The reason for that is now clear: The majority of civil servants are administrative-level leaders who only issue orders.
A good example is the bureau of technology in a province in which 61 of the 82 employees are administrative-level officials. That means only 21 staff members actually work while almost three-fourths of them just issue orders.
A more common phenomenon is that, many cities have almost a dozen vice-mayors.
It is the redundant officials that have lowered the efficiency of the governments. Besides, such officials enjoy the welfare and perks at taxpayers' cost, whose cumulative amount comprises a high percentage of the annual national budget, making it impossible to provide sufficient social welfare for ordinary citizens. The redundant officials have made work and life increasingly difficult for the civil servants who do the actual work.

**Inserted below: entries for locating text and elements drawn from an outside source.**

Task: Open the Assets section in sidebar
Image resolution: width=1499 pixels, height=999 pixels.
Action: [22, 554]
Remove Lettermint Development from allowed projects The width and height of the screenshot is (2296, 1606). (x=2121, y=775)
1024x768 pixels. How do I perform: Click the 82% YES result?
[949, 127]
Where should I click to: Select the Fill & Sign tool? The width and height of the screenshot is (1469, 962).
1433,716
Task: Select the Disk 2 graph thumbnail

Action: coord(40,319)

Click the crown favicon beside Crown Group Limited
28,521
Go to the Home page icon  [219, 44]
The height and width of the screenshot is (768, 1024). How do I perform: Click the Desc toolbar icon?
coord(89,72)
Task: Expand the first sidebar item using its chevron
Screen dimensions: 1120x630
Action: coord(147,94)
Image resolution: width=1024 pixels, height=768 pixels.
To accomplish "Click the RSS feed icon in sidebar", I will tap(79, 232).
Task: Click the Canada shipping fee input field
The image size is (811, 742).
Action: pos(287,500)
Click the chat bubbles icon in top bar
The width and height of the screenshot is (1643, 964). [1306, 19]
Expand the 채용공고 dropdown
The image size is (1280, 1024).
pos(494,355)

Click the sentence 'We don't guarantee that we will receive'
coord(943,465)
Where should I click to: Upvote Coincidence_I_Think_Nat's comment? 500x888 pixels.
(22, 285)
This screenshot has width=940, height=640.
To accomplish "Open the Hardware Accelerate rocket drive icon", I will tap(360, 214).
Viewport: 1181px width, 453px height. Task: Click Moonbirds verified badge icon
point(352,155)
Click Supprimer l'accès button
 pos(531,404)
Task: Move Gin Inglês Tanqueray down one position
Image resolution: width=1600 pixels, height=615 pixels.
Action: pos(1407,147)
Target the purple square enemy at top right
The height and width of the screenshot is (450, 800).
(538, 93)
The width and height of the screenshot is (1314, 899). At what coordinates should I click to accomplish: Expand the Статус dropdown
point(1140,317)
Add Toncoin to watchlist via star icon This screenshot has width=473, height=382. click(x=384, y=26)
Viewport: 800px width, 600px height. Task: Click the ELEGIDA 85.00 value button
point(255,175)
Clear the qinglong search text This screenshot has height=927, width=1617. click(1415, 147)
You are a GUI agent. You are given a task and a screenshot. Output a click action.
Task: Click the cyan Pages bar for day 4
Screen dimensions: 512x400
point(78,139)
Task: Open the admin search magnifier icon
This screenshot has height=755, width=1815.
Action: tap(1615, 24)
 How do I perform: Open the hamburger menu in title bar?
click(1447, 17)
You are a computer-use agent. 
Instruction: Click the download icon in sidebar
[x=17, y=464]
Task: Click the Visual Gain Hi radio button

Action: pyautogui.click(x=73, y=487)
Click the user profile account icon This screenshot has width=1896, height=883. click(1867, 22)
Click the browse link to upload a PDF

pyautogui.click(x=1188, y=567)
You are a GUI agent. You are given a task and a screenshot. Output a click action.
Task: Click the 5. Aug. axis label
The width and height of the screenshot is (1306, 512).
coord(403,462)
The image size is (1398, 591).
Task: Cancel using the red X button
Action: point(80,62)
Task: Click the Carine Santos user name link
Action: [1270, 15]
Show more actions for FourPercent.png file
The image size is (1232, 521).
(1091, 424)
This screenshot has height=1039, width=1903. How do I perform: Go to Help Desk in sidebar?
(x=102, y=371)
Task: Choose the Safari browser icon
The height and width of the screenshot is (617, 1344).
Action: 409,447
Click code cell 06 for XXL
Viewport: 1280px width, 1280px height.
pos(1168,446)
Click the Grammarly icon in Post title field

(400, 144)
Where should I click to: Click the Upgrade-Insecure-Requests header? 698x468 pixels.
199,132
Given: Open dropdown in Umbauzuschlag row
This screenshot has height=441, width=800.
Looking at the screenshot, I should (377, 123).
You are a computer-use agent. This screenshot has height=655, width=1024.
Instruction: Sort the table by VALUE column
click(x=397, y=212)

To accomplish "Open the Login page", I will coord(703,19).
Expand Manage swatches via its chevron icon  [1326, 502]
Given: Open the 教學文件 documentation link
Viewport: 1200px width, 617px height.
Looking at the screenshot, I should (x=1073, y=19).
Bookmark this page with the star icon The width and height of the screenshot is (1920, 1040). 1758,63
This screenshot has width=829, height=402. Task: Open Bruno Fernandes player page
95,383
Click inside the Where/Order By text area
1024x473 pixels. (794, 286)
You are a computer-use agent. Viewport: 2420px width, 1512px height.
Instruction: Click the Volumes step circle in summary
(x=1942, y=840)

According to recent data from the Ministry of Human Resources and Social Security, China has a total of 7.16 million civil servants. It can be concluded from the report that only a small percentage of them are non-leader civil servants at the bottom level.
These bottom-level civil servants are doing most of the job yet they get the lowest salaries in the bureaucracy. One such example is Hong Sheng, deputy chief of a small town in East China's Anhui province, who reportedly used car-hailing apps to ferry commuters to work because his salary was not enough to cover his child's medical expenses.
It is time the higher authorities got rid of the redundant officials to raise the administrative efficiency and lower the costs.